Tuning Out the Haters
For Samantha, Tum defies any negative stereotypes of being in a relationship with a Thai man.
“People like to say to me, ‘I can’t believe you have a Thai husband; they’re all jao choo,’ [cheaters] but my friends that actually know him will say, ‘You’re so lucky to get a honest Thai guy like him,” Samantha said.
When they first started dating, she said Tum gave her all his phone and social media passwords and asked her to chase off women for him.
“Thai women seem to flock to him because he has a white wife, so some think he has something special like money. He will ignore them completely, but I’m a bit protective so I have to say ‘What are you looking at?’ or ‘We’re married’ to her face,” Samantha said.
She’s often told Tum is merely with her for her money. Samantha does earn more than him but says that’s only incidental.
“When I was an army teacher, I made practically nothing, or 14,000 baht per month,” she said. “We would split the cost of things and he would get nervous about it. He said he didn’t want me and other people to think he needed my money.”
Happily Ever After?
Whether in sunny Ratchaburi, blustery Kirov, busy Bangkok or idyllic Koh Mak, all five couples said they’ve carved out a place of happiness.
Samantha and Tum live with their with their 9- and 4-year-old children in a house with a big yard and 10 dogs.
“We live comfortably here,” Samantha said. “Our kids go to the local school and most of the time we speak Thai as a family. On Saturdays, we go hiking.”
Maria and Itt plan to open a Thai massage spa in Kirov.
“I got a Thai massage license so I’m prepared. I can go anywhere with her, no matter how cold it is. Russians have a saying that there’s no feeling cold as long as you have good coats,” Itt said, laughing.
The couple had two wedding ceremonies: Maria’s blog includes photos from small ceremony in Kirov two years ago and a big Bangkok wedding in November 2016. Those interested in #IttandMasha’s story can follow them at their hashtag and her Instagram.
Eddy tells everyone his April 22 wedding to Natasha will incorporate Thai and Catholic ceremonies.
“I don’t care what nation she’s from. She could be Vietnamese or Russian or anything. I don’t care if she can speak Thai or not. I love her, and that’s all that matters,” Eddy said.
Shawna teaches at International Community School while Tup is a pastor at a local church.
“We just need to love them; no one is perfect.

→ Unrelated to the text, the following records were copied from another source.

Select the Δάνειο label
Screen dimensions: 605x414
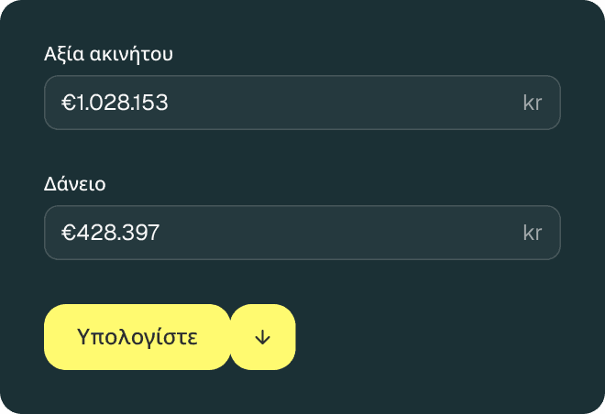[75, 183]
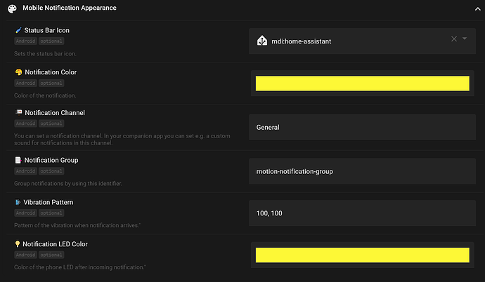This screenshot has height=282, width=485.
Task: Click the icon beside Notification Channel
Action: [18, 112]
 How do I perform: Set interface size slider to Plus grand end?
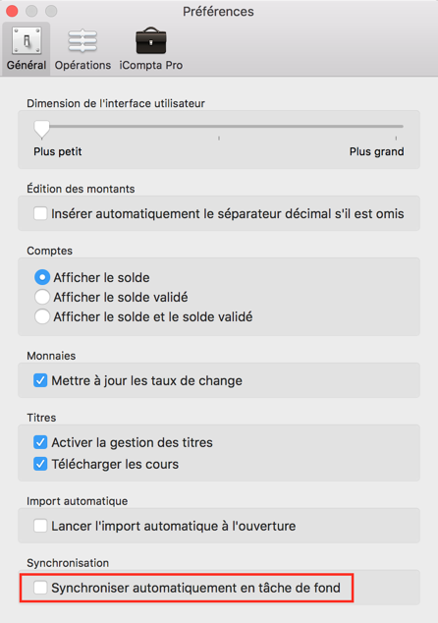(396, 127)
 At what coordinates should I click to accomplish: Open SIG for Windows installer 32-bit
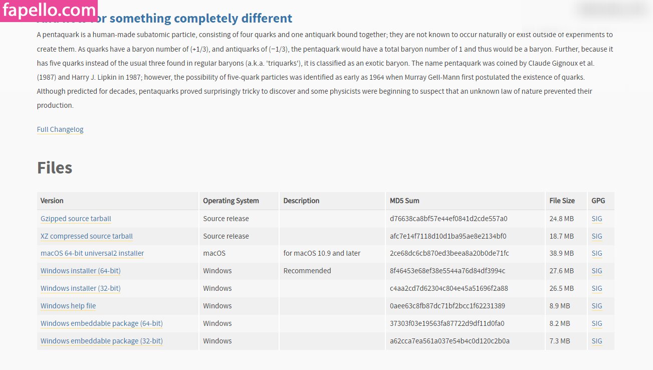[x=597, y=288]
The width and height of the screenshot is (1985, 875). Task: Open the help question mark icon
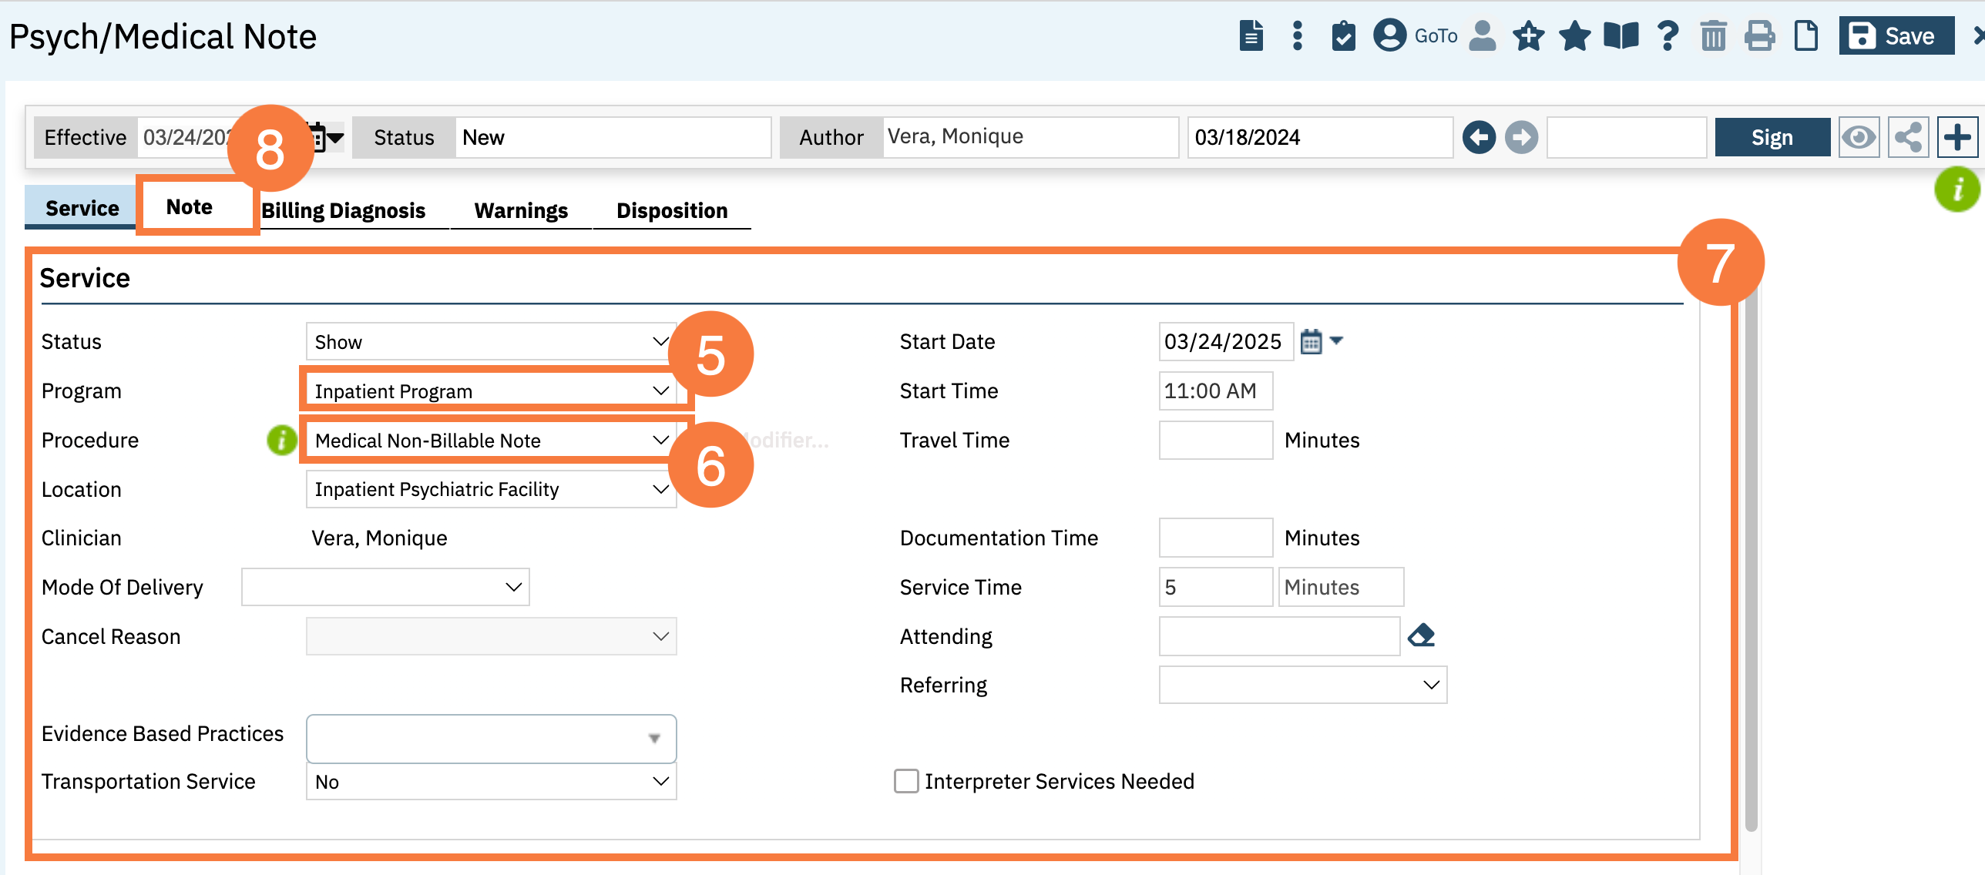1668,36
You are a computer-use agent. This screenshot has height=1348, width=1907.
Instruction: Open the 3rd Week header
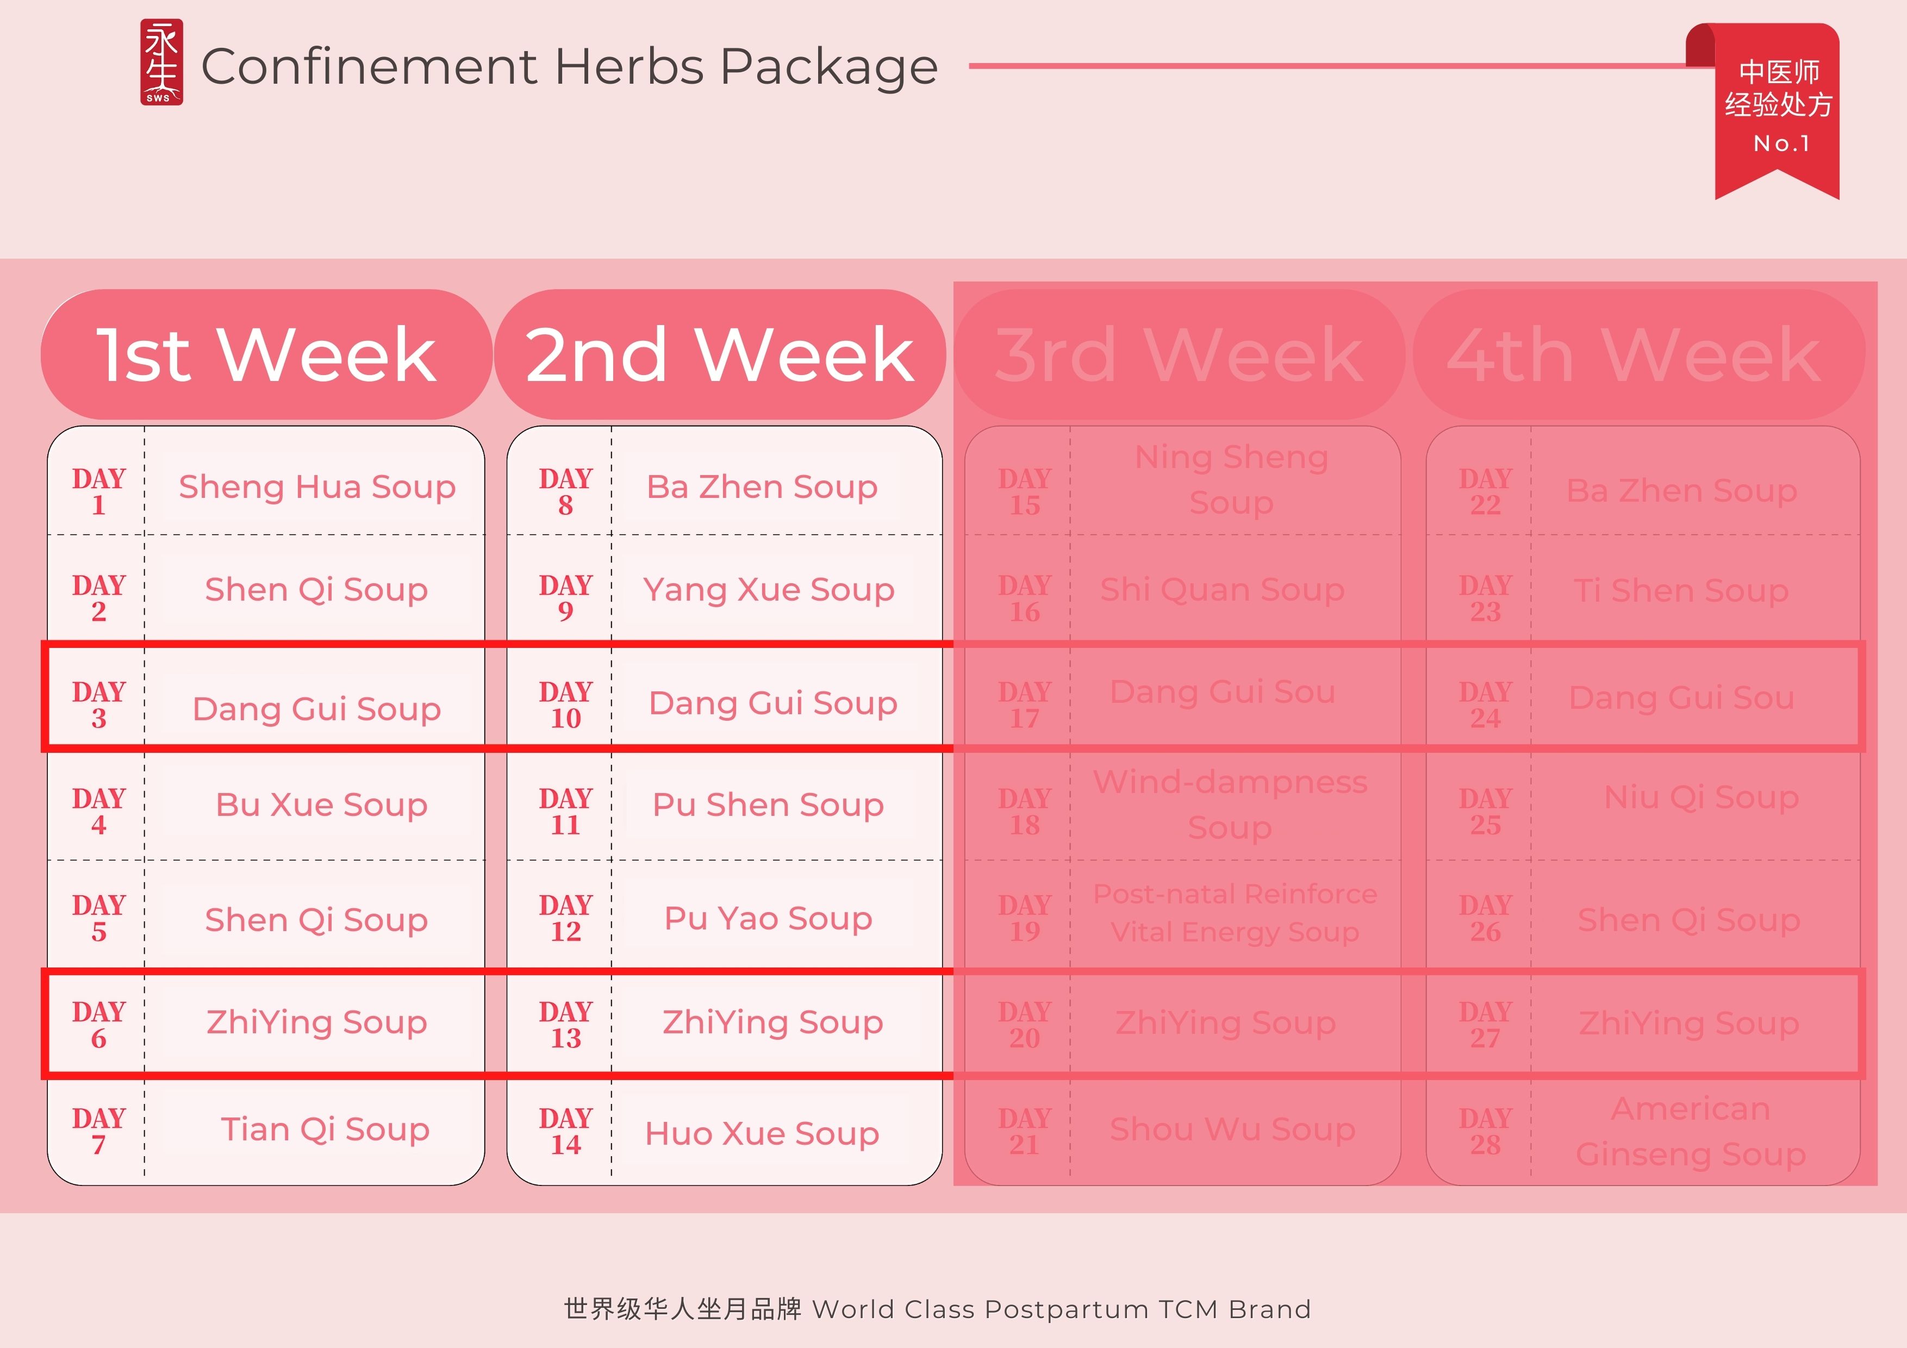click(1179, 355)
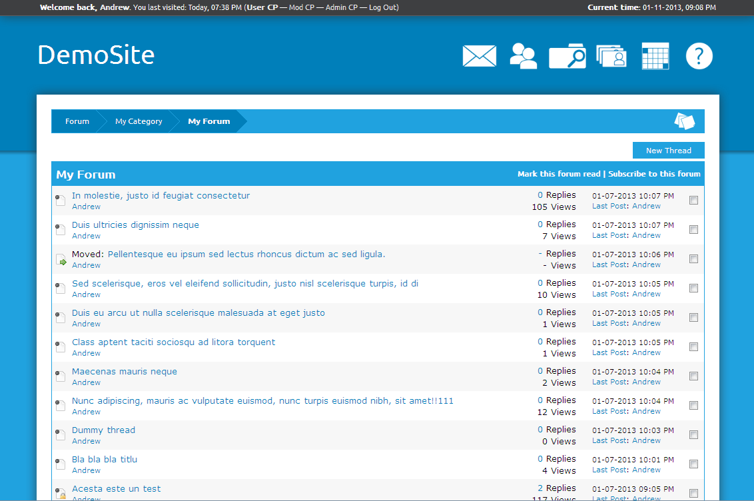Click the help question mark icon

(x=699, y=56)
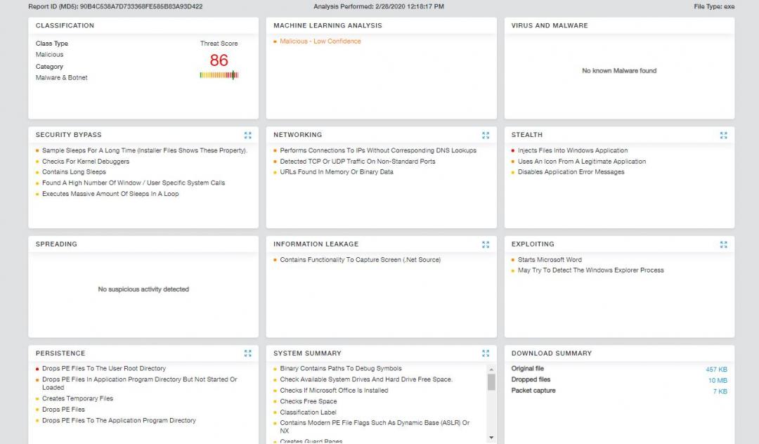Expand the Networking panel to full view
759x444 pixels.
pos(486,135)
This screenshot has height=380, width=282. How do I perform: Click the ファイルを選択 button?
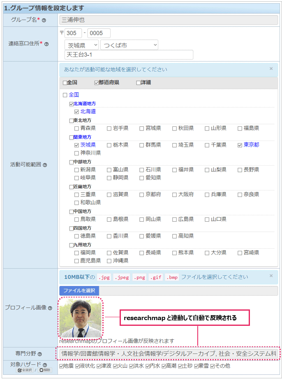tap(79, 291)
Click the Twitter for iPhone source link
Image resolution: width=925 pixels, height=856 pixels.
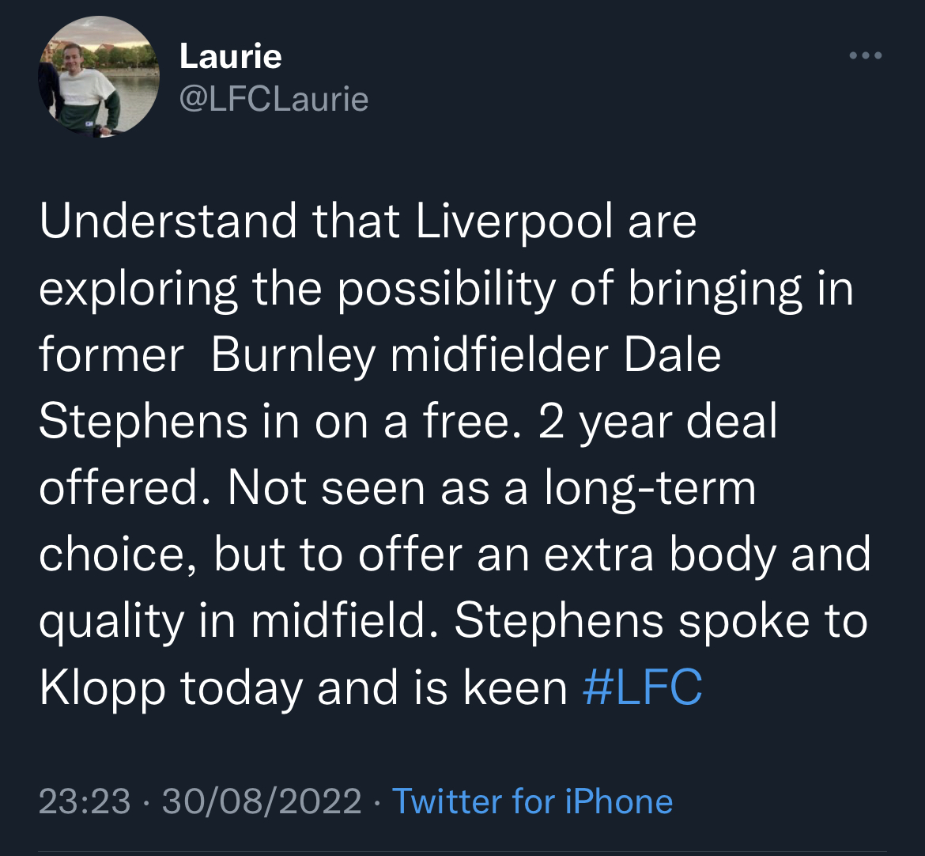pos(532,801)
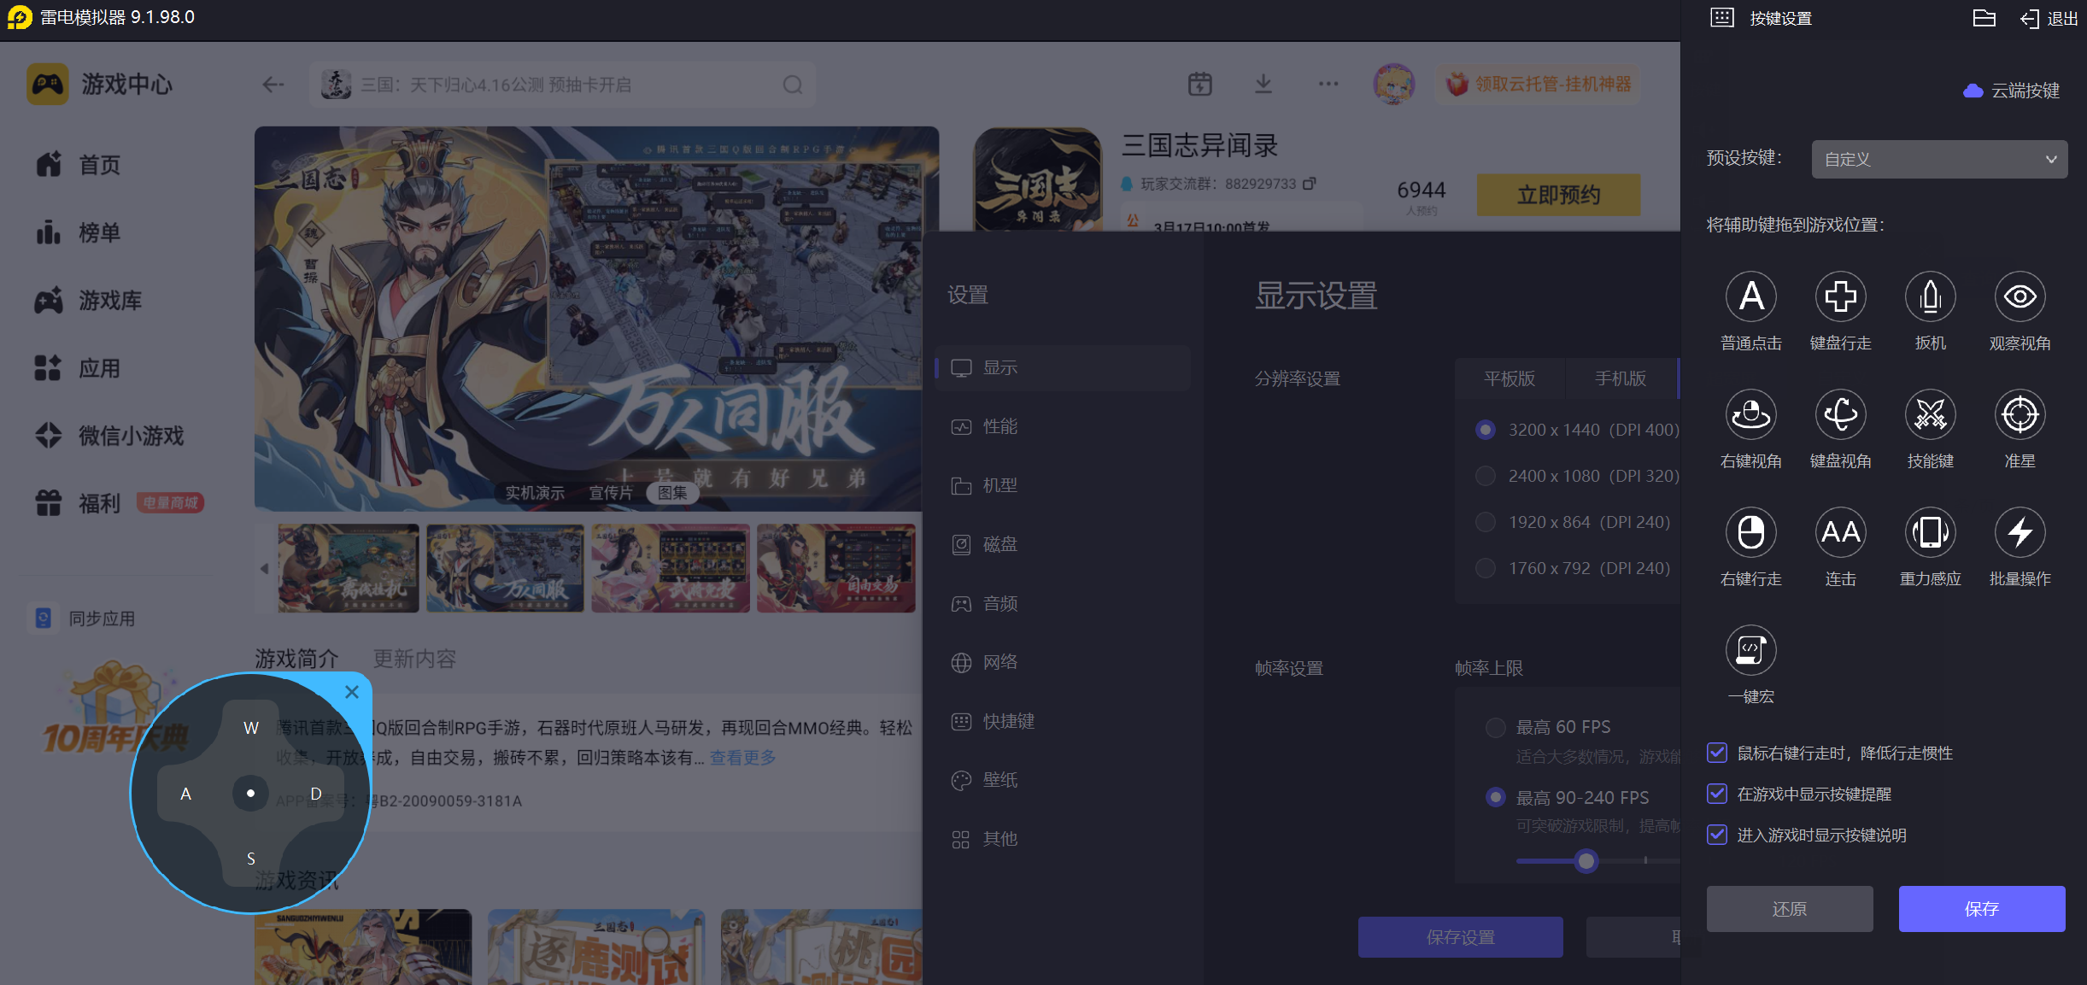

If we put love in the center, everything will turn out to be the best for us,” Tup said.
On Koh Mak, Jae wakes late in the morning, plays with his daughter James Ivonne Sittisarigorn, 1, and does some commissioned paintings before opening his bar at 6pm.
“It’s so magical when someone from two different countries can share a life where what’s mine is hers, and what’s hers is mine,” Jae said. “We met, extended bridges to each other, went through hardships together and from that we grew to love.”
“We’re in love, and we live in paradise,” Maaike said. “I had to decide to spend the rest of my life in Thailand. All this made it easy.”